It is common to treat what happens in the minds and emotions of students when they are assessed as a kind of ‘black box’ implying that the processes are opaque or unknowable. This is an approach I have taken previously in examining what students do when asked to self-assess (Yan and Brown, 2017). However, the meaning of a black box is quite different in engineering. In aeronautics, the essential constructs related to flight (e.g., engine power, aileron settings, pitch and yaw positions, etc.) are known very deeply, otherwise flight would not happen. The black box in an airplane records the values of those important variables and the only thing unknown (i.e., black) is what the values were at the point of interest. If we are to continue to use this metaphor as a way of understanding what happens when students are assessed or assess, then we need to agree on what the essential constructs are that underlie learning and achievement. Our current situation seems to be satisfied with everything is correlated and everything matters. It may be that data science will help us sort through the chaff for the wheat provided we design and implement sensors appropriate to the constructs we consider hypothetically most important. It may be that measuring timing of mouse clicks and eye tracking do connect to important underlying mechanisms, but at this stage data science in testing seems largely a case of crunch the ‘easy to get’ numbers and hope that the data mean something.

Conclusion

To address this concern, we need to develop for education’s sake, assessments that have strong alignment with curricular ambitions and values and which have applicability to classroom contexts and processes (Bennett, 2018). This will mean technology that supports what humans must do in schooling rather than replace them with teaching/testing machines.

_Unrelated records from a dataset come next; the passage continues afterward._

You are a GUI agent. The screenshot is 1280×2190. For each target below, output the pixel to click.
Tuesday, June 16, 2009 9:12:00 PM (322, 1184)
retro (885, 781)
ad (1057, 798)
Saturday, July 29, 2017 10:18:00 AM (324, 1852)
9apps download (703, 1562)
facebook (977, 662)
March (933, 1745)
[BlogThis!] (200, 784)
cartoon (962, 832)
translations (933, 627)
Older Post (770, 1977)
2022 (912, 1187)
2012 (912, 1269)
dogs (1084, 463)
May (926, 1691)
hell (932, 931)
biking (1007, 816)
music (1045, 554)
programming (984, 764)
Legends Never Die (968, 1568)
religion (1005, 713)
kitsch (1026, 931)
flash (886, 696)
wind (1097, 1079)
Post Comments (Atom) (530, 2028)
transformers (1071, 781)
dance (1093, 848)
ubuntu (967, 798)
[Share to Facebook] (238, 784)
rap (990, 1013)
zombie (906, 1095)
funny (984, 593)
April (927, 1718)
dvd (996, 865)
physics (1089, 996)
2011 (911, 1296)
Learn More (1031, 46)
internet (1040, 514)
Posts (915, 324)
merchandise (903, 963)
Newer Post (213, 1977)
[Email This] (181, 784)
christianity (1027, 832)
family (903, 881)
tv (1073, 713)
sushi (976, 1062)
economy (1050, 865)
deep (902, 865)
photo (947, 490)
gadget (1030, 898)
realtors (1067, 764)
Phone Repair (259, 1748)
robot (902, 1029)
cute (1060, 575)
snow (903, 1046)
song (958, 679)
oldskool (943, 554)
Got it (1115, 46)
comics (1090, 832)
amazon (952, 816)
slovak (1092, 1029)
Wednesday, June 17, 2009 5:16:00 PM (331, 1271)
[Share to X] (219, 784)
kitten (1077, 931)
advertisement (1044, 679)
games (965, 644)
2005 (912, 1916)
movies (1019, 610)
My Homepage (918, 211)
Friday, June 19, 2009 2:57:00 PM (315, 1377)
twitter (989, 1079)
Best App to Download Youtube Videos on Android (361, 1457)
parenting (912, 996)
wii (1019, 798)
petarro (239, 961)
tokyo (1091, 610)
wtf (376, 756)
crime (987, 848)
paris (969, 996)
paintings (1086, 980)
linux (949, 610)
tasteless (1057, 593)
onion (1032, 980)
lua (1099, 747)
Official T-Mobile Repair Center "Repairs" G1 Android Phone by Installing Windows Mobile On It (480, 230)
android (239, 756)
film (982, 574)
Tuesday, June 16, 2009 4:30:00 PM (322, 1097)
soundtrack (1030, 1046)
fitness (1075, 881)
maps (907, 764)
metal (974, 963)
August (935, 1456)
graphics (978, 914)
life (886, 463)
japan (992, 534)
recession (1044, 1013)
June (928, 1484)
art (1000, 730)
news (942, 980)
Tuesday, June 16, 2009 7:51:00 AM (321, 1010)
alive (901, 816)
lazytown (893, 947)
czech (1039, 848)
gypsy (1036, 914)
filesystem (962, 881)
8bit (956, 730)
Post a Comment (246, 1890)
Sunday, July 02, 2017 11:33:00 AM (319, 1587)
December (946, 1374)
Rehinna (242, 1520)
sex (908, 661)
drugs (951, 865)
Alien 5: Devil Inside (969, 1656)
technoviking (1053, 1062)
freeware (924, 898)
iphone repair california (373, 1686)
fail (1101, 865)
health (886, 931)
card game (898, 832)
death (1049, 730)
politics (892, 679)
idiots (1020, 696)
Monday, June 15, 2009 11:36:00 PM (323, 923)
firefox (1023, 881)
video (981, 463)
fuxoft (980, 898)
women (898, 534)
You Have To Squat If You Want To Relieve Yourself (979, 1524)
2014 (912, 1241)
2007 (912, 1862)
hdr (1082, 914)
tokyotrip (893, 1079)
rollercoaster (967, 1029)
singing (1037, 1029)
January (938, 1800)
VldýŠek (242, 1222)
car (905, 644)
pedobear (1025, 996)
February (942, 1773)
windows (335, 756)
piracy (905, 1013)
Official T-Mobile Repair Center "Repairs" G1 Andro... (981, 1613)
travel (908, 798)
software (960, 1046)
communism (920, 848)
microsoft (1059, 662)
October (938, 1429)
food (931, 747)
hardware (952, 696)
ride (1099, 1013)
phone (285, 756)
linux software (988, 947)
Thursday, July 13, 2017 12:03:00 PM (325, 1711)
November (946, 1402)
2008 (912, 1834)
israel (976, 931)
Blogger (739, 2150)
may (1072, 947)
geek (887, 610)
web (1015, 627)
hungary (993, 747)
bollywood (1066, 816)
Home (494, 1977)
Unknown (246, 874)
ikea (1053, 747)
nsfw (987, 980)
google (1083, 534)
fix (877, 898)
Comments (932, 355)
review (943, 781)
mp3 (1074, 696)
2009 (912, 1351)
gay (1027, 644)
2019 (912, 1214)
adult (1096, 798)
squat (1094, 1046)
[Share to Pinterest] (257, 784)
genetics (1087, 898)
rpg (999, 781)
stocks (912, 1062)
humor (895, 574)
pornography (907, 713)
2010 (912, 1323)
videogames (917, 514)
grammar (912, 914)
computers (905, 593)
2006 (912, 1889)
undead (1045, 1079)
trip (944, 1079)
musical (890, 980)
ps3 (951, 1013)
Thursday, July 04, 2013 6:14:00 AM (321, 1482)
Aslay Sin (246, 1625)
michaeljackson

Fortunately, some examples of assessment technology for learning do exist. One supportive technology is PeerWise (Denny et al., 2008; Hancock et al., 2018) in which students create course related multiple-choice questions and use them as a self-testing learning strategy. A school-based technology is the e-asTTle computer assessment system that produces a suite of diagnostic reports to support teachers’ planning and teaching in response to what the system indicated students need to be taught (Hattie and Brown, 2008; Brown and Hattie, 2012; Brown et al., 2018). What these technologies do is support rather than supplant the work that teachers and learners need to do to know what they need to study or teach and to monitor their progress. Most importantly they are well-connected to what students must learn and what teachers are teaching. Other detailed work uses organised learning models or dynamic learning maps to mark out routes for learners and teachers using cognitive and curriculum insights with psychometric tools for measuring status and progress (Kingston et al., 2022). The work done by Wise (2019) shows that it is possible in a computer assisted testing environment to monitor student effort based on their speed of responding and give prompts that support greater effort and less speed.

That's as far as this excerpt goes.